Morungaba , una pequeña estación climática situada en el interior de São Paulo, forma parte del Circuito de las Frutas y ofrece diversas opciones turísticas relacionadas con la producción artesanal de frutas y dulces. Además, cuenta con un importante turismo rural y de aventura, con actividades en la naturaleza como uno de sus principales atractivos.
La ciudad, con unos 14 000 habitantes, tiene el ambiente tranquilo de una ciudad pequeña. La clasificación de balneario climático se debe a la buena calidad del aire y a un entorno natural ideal para el ocio y el descanso. Por eso, es un destino genial para quien quiera escapar del caos de la gran ciudad.
El núcleo original data del siglo XIX, en la región del Sertão de Manducava, alrededor de una capilla dedicada a Nuestra Señora de la Concepción. Inicialmente se llamaba Concepción de Barra Mansa.
Rebautizada en 1919, el nombre Morungaba proviene del tupí «colmena» o «lugar con muchas abejas». Lo que, a su vez, remite a la fuerte tradición apícola de la región.
«Capital de las dos ruedas»

Actualmente, además de la fruta y la apicultura, Morungaba también es conocida por ser una ciudad con más de 70 circuitos para ciclistas de montaña, ciclistas y motociclistas.
El relieve de la sierra y la extensa red de carreteras rurales favorecen la demanda de este tipo de turismo. Sin embargo, a pesar del gran atractivo para el público, todavía no es un título oficial, sino solo un reclamo para el marketing local.
Además de recibir a un gran número de ciclistas de los más diversos niveles de experiencia, la ciudad también acoge eventos especializados. Es sede de etapas del Tour da Roça, el mayor circuito de cicloturismo del país. En su primera edición, el evento llegó a reunir a unos 1.000 ciclistas y la ciudad recibió a 2.000 visitantes durante las competiciones.
El túnel de bambú
Una de las actuales postales de Morungaba, el famoso túnel de bambú, suele llamar la atención de quienes llegan a la ciudad por la carretera de la región de la Serra das Cabras.
Se trata de una formación natural de bambúes que se curvan a ambos lados, formando el arco, o túnel, como también se le conoce.
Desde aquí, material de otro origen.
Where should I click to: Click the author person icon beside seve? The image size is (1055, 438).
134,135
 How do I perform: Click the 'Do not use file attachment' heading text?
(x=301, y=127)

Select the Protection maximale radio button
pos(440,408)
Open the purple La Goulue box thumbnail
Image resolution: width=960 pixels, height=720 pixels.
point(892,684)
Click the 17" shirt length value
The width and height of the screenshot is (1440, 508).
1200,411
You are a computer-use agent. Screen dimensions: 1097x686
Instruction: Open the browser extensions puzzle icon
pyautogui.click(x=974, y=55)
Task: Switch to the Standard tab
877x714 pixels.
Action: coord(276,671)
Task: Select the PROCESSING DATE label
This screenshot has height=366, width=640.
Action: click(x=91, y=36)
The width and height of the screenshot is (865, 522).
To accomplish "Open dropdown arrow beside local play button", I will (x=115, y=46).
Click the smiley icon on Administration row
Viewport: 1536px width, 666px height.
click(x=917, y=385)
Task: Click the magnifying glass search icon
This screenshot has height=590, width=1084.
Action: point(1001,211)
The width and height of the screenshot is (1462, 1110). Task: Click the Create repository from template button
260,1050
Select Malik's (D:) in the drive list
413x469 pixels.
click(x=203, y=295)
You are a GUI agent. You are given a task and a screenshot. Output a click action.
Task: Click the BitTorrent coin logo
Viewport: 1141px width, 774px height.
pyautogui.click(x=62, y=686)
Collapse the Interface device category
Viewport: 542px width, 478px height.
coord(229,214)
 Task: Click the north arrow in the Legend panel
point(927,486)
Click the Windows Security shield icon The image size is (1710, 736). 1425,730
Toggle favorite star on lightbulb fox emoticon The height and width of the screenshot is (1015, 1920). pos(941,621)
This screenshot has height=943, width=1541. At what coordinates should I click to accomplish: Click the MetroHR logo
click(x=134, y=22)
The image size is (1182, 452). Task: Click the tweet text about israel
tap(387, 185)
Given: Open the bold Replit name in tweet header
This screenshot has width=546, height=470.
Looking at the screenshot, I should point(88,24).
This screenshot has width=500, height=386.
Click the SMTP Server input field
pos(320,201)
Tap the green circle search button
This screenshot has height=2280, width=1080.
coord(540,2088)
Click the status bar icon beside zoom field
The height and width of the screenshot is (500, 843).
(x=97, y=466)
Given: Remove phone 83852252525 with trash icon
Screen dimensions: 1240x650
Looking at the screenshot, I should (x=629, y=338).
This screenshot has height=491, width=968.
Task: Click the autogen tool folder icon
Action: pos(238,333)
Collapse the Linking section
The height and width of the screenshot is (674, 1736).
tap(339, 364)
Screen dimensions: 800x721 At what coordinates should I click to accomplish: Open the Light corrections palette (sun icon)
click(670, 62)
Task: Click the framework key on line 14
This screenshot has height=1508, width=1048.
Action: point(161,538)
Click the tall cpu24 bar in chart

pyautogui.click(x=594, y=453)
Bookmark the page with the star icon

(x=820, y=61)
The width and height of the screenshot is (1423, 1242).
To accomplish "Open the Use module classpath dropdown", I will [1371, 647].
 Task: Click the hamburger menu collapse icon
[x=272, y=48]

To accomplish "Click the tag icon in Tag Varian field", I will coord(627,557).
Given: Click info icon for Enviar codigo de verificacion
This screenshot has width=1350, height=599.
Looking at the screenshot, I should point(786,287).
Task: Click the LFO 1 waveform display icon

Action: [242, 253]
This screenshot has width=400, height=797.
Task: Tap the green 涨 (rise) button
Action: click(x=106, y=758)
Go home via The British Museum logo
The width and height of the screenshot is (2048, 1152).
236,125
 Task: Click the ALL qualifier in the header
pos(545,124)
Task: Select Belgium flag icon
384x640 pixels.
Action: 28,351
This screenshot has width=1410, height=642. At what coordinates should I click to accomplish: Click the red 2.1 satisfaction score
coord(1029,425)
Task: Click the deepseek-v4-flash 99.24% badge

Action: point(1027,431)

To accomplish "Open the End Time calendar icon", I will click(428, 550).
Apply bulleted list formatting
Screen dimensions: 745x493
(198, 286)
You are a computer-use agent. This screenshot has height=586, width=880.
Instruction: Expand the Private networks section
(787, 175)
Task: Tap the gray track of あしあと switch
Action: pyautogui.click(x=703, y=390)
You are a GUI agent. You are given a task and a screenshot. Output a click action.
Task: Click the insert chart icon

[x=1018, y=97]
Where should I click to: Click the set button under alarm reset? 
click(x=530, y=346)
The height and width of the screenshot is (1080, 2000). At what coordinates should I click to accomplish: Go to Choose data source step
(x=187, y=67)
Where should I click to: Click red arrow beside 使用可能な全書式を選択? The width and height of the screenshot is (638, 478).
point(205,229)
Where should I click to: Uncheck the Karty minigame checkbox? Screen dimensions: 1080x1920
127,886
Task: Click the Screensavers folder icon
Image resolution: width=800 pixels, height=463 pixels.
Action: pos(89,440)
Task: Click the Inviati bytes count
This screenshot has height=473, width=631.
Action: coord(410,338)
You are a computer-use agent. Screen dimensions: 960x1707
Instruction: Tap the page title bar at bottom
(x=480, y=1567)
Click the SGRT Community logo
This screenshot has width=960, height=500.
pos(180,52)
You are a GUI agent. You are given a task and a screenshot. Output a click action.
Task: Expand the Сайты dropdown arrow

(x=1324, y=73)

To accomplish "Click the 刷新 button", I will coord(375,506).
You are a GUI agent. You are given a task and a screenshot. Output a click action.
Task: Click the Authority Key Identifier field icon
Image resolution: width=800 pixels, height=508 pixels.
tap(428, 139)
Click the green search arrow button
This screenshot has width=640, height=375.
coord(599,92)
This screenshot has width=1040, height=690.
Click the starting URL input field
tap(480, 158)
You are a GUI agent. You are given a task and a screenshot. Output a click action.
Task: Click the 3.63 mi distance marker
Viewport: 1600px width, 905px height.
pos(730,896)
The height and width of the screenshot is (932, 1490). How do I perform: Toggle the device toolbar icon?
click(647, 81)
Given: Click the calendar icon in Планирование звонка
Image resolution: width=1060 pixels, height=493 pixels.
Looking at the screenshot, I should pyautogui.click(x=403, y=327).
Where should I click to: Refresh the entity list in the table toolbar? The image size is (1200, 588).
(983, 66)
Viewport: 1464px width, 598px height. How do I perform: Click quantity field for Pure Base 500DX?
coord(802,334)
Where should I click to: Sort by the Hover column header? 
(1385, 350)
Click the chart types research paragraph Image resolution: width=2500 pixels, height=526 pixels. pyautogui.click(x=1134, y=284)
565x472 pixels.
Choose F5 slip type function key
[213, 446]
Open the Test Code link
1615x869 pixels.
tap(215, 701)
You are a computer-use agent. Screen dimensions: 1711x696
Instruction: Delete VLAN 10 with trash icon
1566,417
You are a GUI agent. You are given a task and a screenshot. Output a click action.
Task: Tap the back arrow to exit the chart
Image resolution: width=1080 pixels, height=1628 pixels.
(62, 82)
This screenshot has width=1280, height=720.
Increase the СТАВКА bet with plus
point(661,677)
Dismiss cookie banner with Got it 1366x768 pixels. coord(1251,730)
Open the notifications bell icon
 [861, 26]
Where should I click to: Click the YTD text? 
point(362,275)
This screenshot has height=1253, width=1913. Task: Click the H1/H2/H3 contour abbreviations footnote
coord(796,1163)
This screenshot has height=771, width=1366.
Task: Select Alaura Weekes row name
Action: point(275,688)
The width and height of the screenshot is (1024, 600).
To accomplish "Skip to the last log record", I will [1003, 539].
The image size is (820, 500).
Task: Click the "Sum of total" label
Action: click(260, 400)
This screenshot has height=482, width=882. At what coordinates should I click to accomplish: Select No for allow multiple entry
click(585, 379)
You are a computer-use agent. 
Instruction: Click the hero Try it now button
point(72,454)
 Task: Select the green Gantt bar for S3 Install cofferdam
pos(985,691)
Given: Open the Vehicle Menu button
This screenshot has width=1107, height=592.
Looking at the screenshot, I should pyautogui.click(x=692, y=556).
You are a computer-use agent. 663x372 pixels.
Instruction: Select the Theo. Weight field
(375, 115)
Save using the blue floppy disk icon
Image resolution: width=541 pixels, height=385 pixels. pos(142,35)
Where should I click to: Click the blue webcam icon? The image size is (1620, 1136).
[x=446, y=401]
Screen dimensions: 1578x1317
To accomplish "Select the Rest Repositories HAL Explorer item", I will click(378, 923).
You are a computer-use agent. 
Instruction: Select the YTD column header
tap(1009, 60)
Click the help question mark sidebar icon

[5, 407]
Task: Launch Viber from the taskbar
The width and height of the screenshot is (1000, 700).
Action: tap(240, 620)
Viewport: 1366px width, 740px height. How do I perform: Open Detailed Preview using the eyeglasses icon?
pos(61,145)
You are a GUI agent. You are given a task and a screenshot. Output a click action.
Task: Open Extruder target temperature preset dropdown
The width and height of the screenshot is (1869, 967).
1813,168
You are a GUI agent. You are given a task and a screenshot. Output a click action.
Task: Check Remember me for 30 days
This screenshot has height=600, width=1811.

El ciclismo vuelve a impulsar la ciudad, ya que este lugar se hizo famoso porque los ciclistas se hacen fotos en la zona.
Para sacar fotos con el «efecto» que causan los bambúes, el mejor momento es cuando el sol está bajo. Los bambúes filtran la luz y dan la sensación de que el pasillo se vuelve verde cuando eso ocurre.
¿Qué hacer en Morungaba?

Siguiendo con el concepto de ecoturismo, la región de Morungaba cuenta con la Serra das Cabras, ¡que merece la pena visitar! Con senderos ecológicos, lugares para observar aves y miradores repartidos por el camino.
Además, también puedes visitar el Parque Ecológico de la ciudad. El Parque Ecológico Pedro Mineiro es la principal zona verde de la región, con un lago, cascadas y bosque autóctono, ideal para hacer senderismo. Está abierto los miércoles, domingos y festivos, de 8:00 a 18:00, y la entrada es gratuita.
Por otro lado, en la ciudad también se organizan actividades relacionadas con la ruta de las frutas. Con visitas a fincas productoras de higos, maracuyá, uvas y café. Además, hay puntos de venta donde puedes comprar productos artesanales.
Para los que les gusta curiosear, la Plaza de la Artesanía es una opción genial. Situada en la Plaza Pedro de Camargo Neto, la feria cuenta actualmente con unos 19 expositores. Ofrece diversos productos de ganchillo, piezas de MDF, lienzos y otros artículos de decoración. Abre los fines de semana y festivos, de 9:00 a 17:00.